SOURCE DOCUMENT:
....................

- Venue: Kaohsiung Metropolitan Park, Kaohsiung, Taiwan
- Date: 17–21 July 2009
- Competitors: 10 from 9 nations

Medalists
- 1st place, gold medalist(s):  / Stefan Wiesner / Germany
- 2nd place, silver medalist(s):  / Robert Juris / Slovakia
- 3rd place, bronze medalist(s):  / Liubov Ekshikeeva / Russia

= Air sports at the 2009 World Games – Parachuting accuracy landing =

The accuracy landing event at the 2009 World Games in Kaohsiung was played from 17 to 21 July. 10 parachuters, from 9 nations, participated in the tournament. The competition took place at Kaohsiung Metropolitan Park.

==Competition format==
A total of six rounds were contested. Athlete with the lowest score is a winner.

....................

RECORDED DATA:
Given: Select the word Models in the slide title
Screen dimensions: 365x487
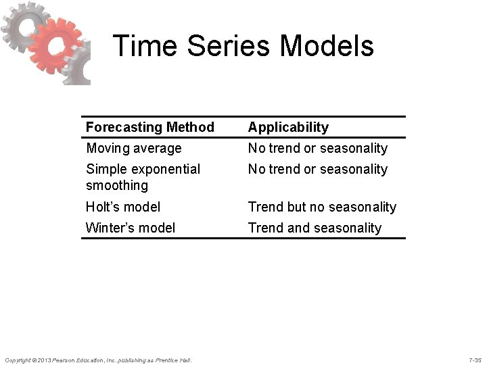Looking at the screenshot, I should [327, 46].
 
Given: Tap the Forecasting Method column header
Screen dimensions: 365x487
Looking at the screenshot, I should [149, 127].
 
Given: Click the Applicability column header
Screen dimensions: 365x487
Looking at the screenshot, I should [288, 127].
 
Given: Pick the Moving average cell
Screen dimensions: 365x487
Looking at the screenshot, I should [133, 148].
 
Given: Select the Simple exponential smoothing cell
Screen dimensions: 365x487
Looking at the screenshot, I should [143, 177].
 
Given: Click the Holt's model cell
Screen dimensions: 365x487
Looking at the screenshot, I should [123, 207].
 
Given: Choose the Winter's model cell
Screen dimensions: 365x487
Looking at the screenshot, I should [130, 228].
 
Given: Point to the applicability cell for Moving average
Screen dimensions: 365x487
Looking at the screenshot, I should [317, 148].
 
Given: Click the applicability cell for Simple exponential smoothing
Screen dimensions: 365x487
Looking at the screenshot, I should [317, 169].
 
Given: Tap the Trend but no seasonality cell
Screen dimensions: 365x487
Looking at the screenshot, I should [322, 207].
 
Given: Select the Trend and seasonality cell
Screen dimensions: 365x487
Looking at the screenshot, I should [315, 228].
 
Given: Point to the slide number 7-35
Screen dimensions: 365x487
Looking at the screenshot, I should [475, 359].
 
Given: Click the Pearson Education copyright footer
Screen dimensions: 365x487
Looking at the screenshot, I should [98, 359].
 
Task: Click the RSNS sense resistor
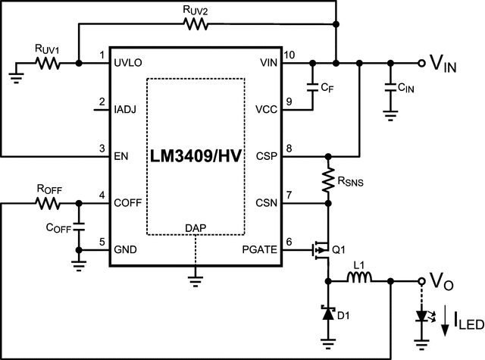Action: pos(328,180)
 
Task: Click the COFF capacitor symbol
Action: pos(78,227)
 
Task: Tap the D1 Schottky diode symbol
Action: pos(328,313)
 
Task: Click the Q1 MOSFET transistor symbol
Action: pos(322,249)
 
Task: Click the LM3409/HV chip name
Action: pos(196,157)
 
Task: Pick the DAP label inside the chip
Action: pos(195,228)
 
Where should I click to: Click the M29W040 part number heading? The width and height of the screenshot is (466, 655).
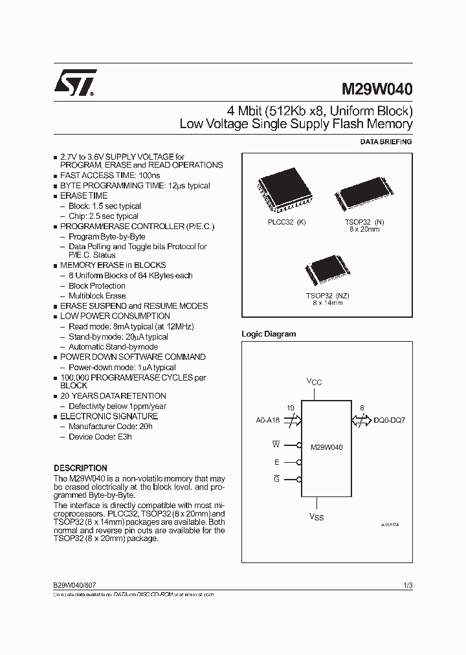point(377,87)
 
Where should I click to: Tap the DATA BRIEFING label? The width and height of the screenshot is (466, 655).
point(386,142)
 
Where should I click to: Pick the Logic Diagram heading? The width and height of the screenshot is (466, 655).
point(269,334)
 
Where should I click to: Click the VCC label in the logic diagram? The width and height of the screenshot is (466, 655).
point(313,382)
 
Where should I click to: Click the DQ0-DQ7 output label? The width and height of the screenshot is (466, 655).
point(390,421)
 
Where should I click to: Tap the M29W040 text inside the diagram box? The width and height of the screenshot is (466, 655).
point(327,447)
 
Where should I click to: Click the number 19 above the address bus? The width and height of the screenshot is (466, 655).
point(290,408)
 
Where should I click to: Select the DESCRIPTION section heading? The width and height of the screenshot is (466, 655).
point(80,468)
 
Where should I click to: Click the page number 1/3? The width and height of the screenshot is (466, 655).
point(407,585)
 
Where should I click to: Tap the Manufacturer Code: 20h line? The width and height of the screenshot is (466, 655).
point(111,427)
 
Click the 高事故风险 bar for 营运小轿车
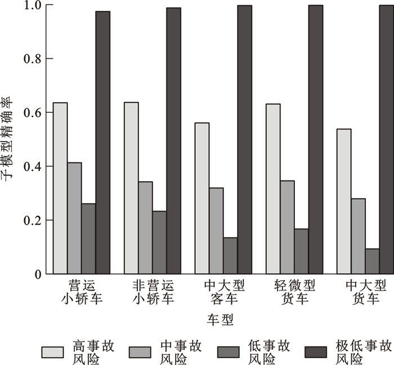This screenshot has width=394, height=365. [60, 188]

....................

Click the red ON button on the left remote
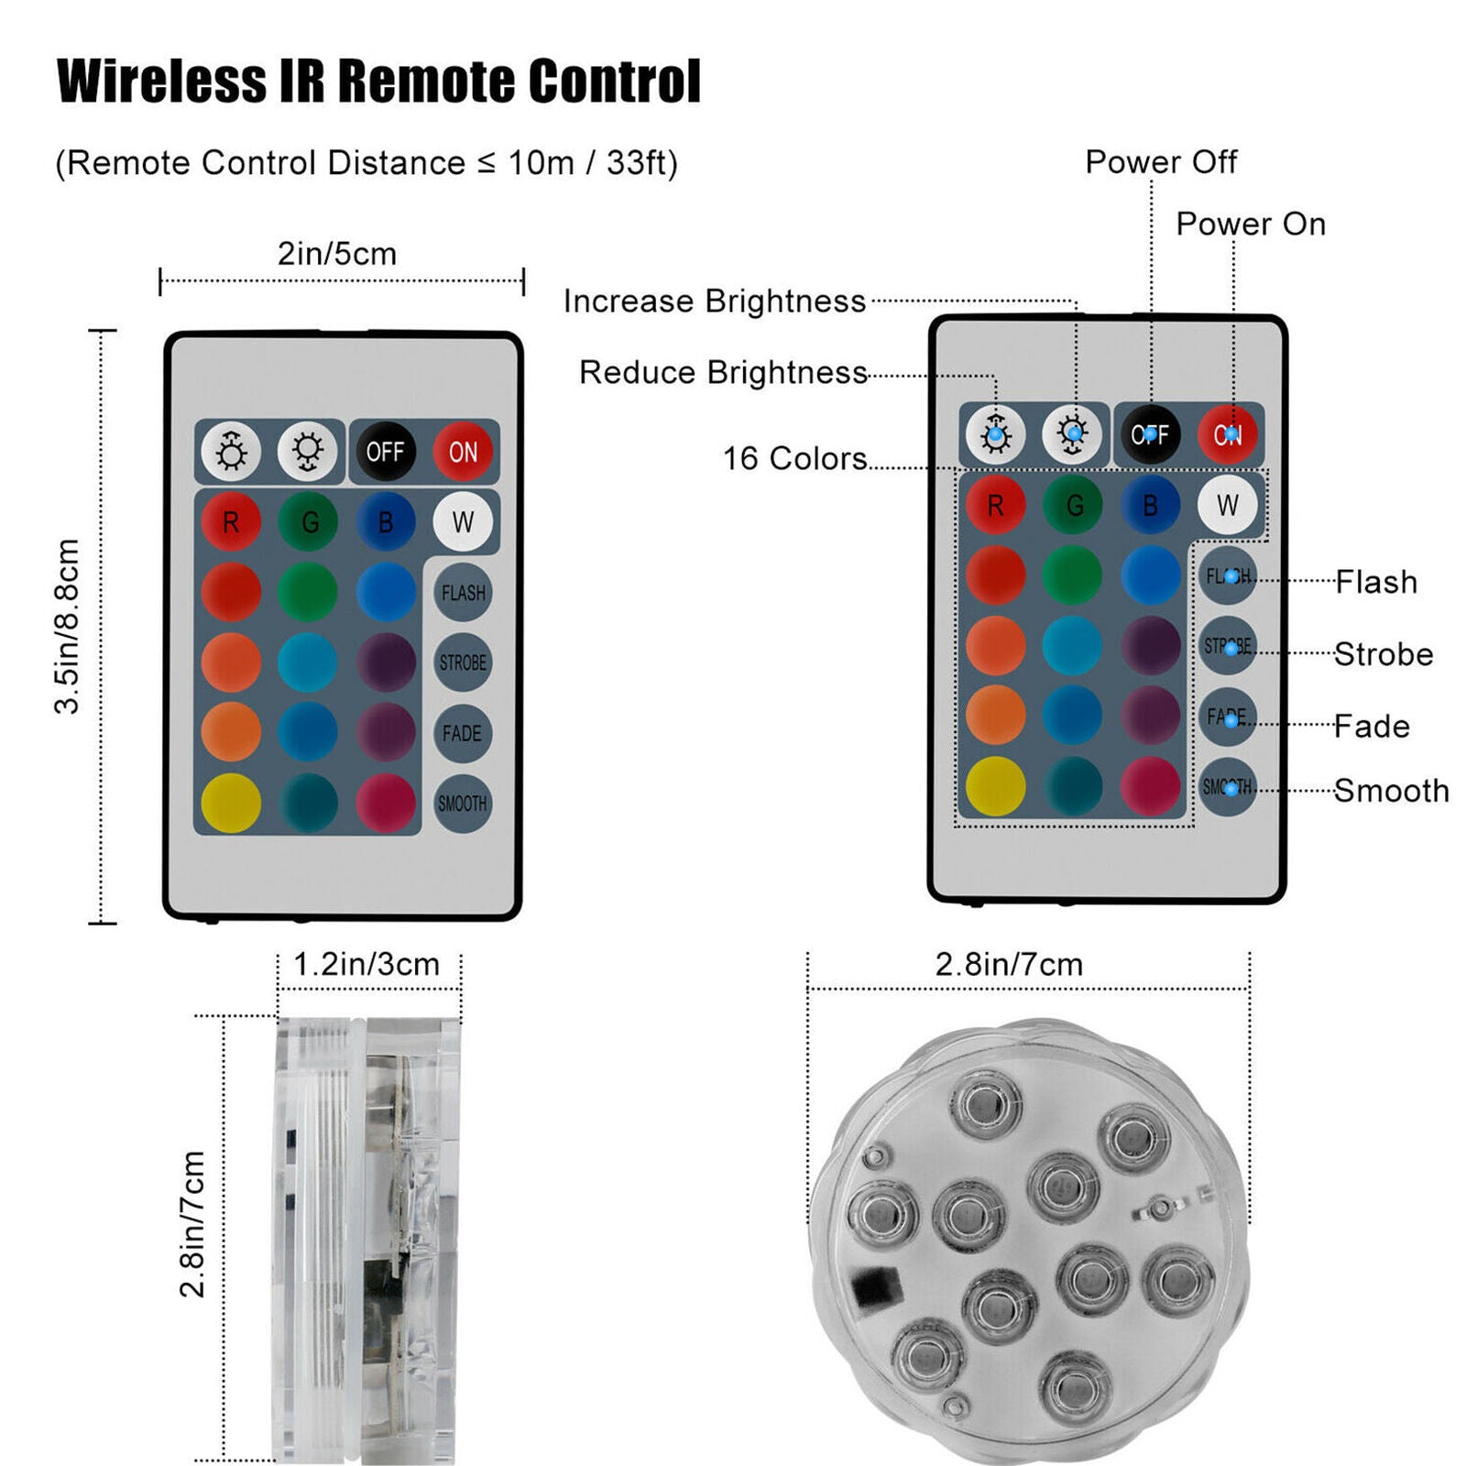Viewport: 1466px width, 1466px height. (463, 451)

....................

QUESTIONS TO ANSWER:
**a)** In the parachuting accuracy landing text, how many rounds were contested?
**b)** Repeat, word for word, the stretch of the parachuting accuracy landing text from "The accuracy landing" through "is a winner.".

RESULTS BY TASK:
**a)** Six rounds.

**b)**
The accuracy landing event at the 2009 World Games in Kaohsiung was played from 17 to 21 July. 10 parachuters, from 9 nations, participated in the tournament. The competition took place at Kaohsiung Metropolitan Park.

==Competition format==
A total of six rounds were contested. Athlete with the lowest score is a winner.